Grandiose Bilder dieser Qualität prägen vor allem den Teil vor der Pause. Da kommt es zur anrührenden Begegnung Hamlets mit seinem toten Vater (wiederum Michael Gempart) - einem sehr alten Mann, der einen Umzugskarton mit sich trägt und bis auf die weißen Socken splitterfasernackt ist.

Und es gibt den sprichwörtlichen weißen Elefanten, der als riesiges aufblasbares Spielzeug durch die Zuschauerreihen bis in den Rang getragen und geschubst wird. Doch dem geht am Ende der mit spontanem Applaus bedachten Gute-Laune-Szene die Luft aus und bleibt als schlaffes Stück Plastikhülle liegen.

 Der Regisseur traut irgendwann weder sich selbst noch dem Text

Dieses Schicksal erleidet auch Robert Borgmanns Inszenierung. Es gibt weiterhin immer wieder faszinierendes Lichtdesign (Gerrit Jurda) zu bestaunen, aber mit wachsender Fassungslosigkeit muss man auch zusehen, wie wieder dichter Nebel aufzuziehen scheint - der Regisseur traut irgendwann weder sich selbst noch dem Text.

An dem Zerfleddern in Beliebigkeiten sind die Schauspieler nicht schuld. Mit viel Kraft und unbändiger Spiellust zelebrieren sie auch dümmlichste Beliebigkeiten wie dem Hitler-Gruß, in dem Hamlet erstarrt, nach dem er seine Reise nach England angekündigt hat, oder den Vortrag des Texts von "Da-da-da", dem Nonsensschlager aus den 1980er-Jahren.

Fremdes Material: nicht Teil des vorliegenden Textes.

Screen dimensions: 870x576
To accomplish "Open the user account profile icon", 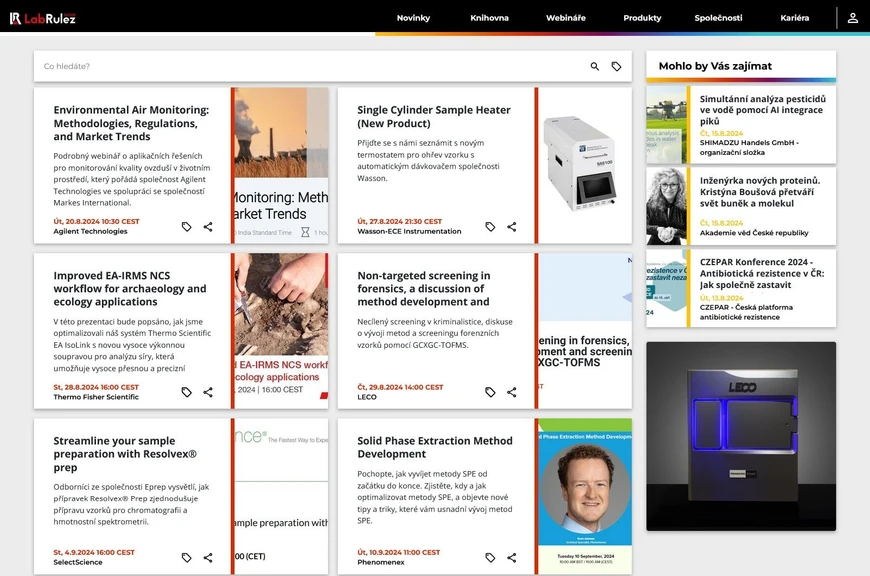I will [853, 18].
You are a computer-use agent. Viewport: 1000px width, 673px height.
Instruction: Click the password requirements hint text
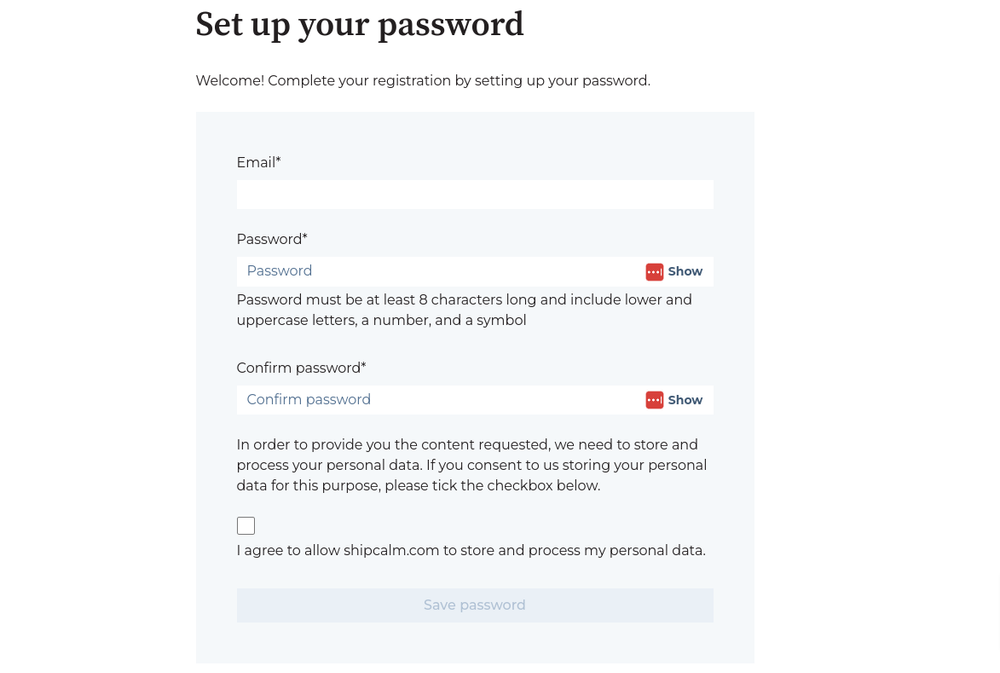click(x=464, y=309)
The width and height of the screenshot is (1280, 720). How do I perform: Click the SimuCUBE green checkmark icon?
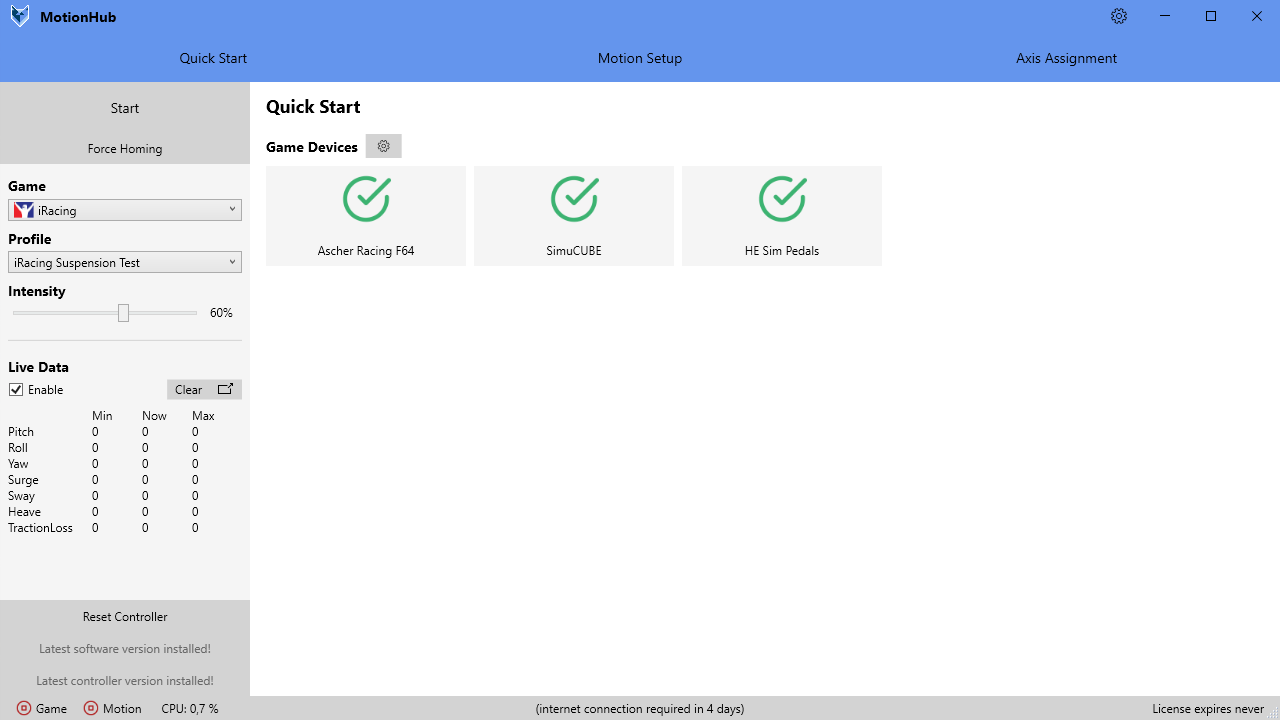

Polonius hat überraschend komische Auftritte

So ist etwa Linda Blümchen als Ophelia nicht von vornherein eine depressionsumflorte Tragödin, sondern ein fröhliches Kind, das erst plötzlich, aber umso wirkungsvoller einen Riss in ihrer Seele erleidet. Ihr Vater Polonius ist bei Max Mayer ein drahtiges Kerlchen mit überraschend komischen Auftritten.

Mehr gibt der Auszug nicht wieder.